8 Tips To Instantly Improve Your Writing

By on May 3, 2017
8 Tips To Instantly Improve Your Writing - Writer's Life.org

When it comes to improving our writing there is always more to learn. Be it understanding how to structure a plot, how to write great characters or simply how to get stuff done, there is always more we can do, and a wealth of tips and information out there to help us.
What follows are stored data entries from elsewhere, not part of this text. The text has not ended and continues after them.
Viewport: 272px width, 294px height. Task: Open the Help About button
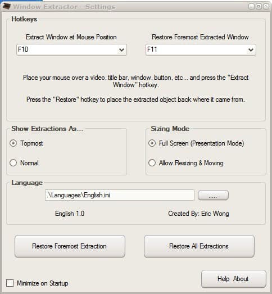coord(234,279)
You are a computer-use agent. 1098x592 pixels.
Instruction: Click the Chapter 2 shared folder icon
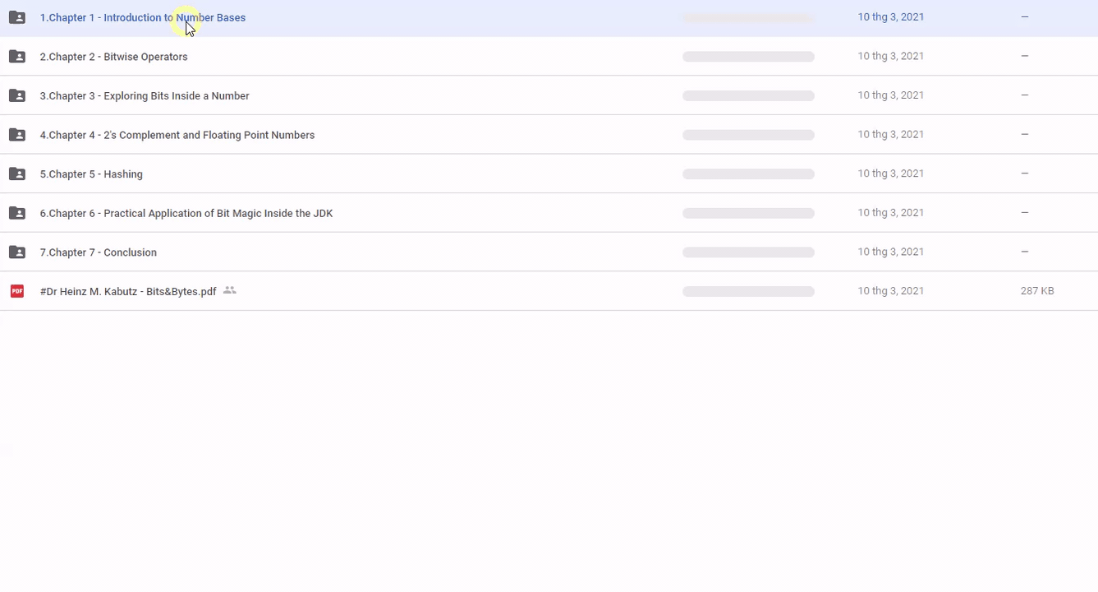click(x=16, y=57)
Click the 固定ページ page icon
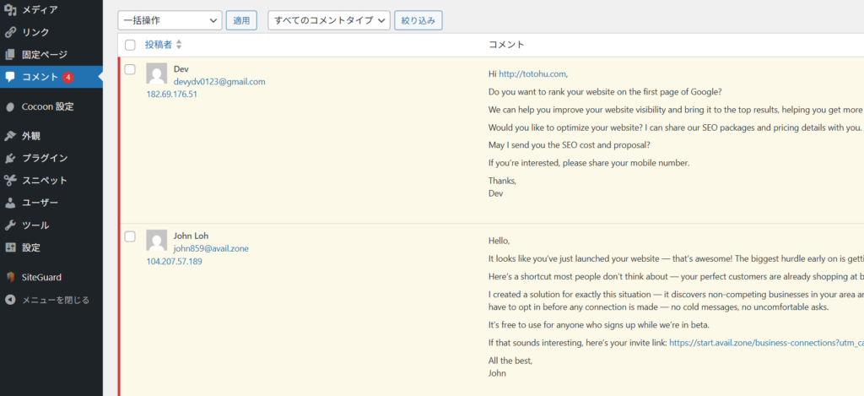The height and width of the screenshot is (396, 864). click(10, 55)
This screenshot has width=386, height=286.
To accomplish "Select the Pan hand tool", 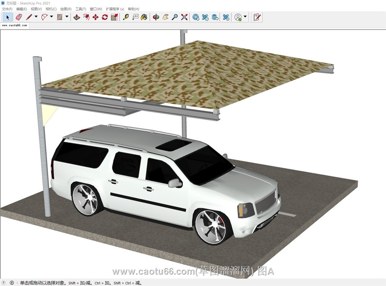I will 165,17.
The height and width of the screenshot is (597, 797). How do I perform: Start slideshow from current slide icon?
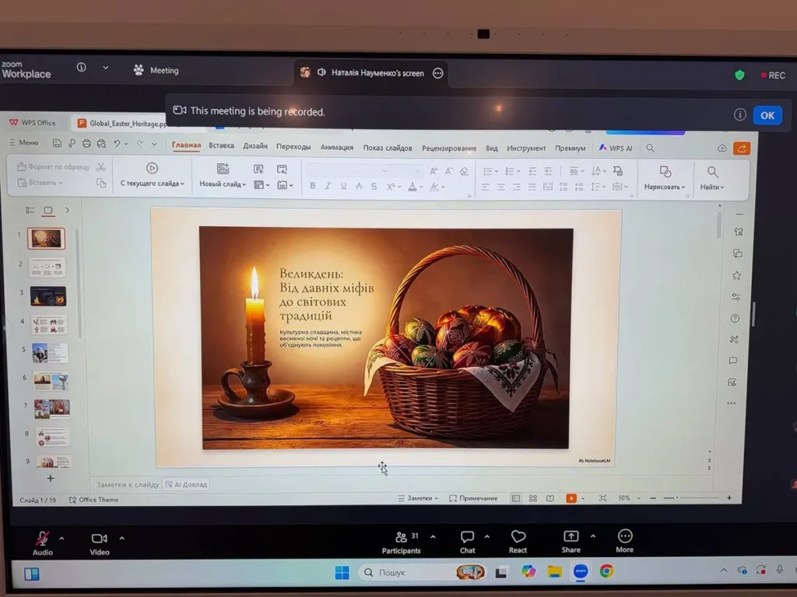pos(152,168)
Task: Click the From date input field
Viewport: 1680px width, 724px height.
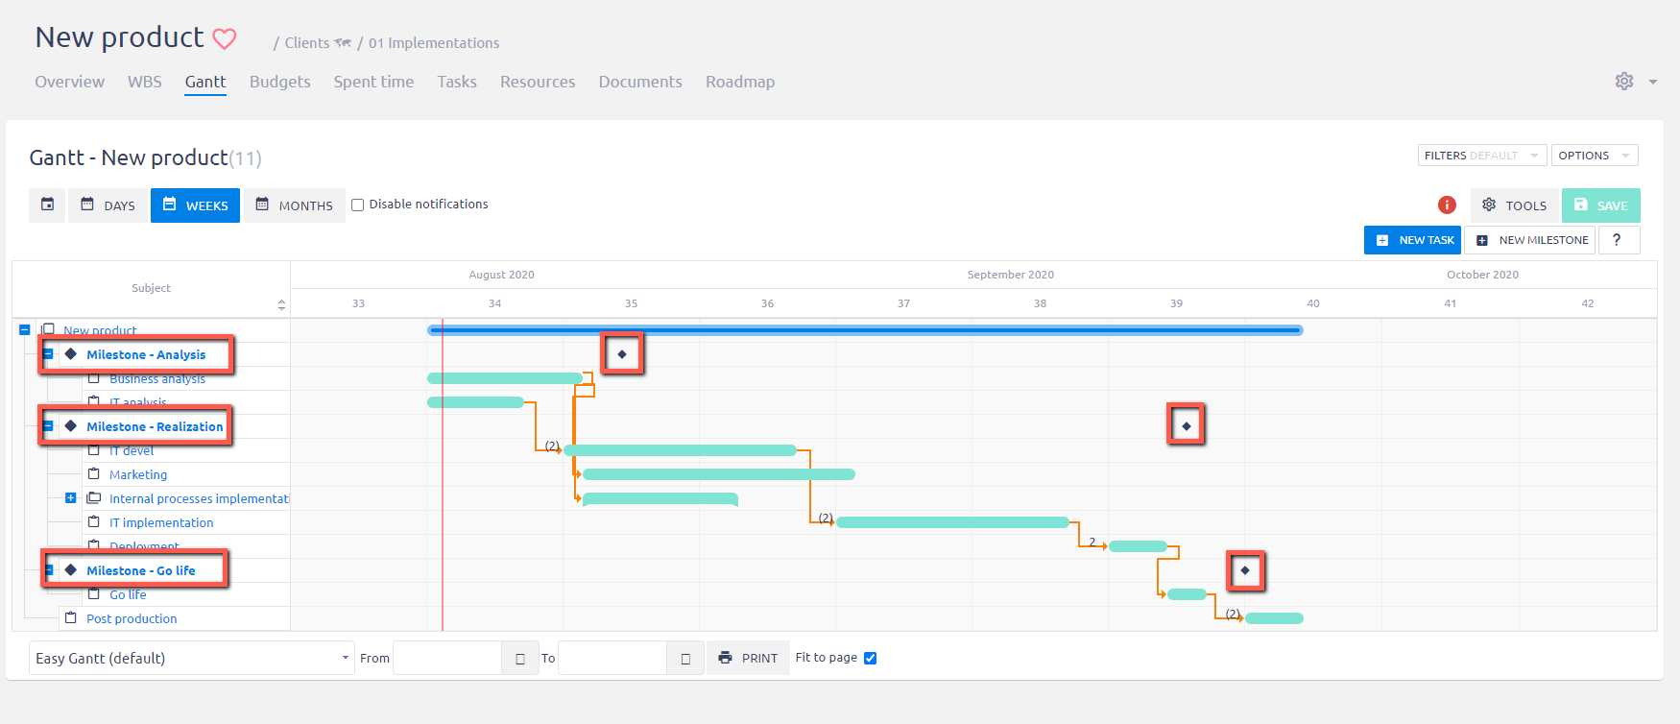Action: [x=447, y=659]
With this in mind here are 8 quick writing fixes!

Don’t write lazily

It’s important to understand the difference between silencing your inner critic and writing without paying any attention at all. Good writing requires effort and concentration, and while our first drafts are never going to be our best work, it doesn’t mean that we shouldn’t give them our all. Pay attention to how you write and always sit down with the attitude ‘I am going to do my best today.’

Be observant

Good writers notice things. Make sure that you tune in to the world around you. It’s full of exciting and inspiring things that can really boost our writing. The best work makes clever observations about the world and the people within it and so make sure you watch people, read everything, eavesdrop on conversations, and look up more.

Learn more words

The better command you have of the English language the richer and smarter your writing will be. Use a dictionary and a thesaurus, if you are looking for an interesting or unusual description check out the synonyms of more common words. The dictionary is an amazing resource that not many writers actively use in their day to day writing, but getting into the habit of doing so can improve your command and knowledge of language and help you craft sentences and arrange words in surprising and original ways.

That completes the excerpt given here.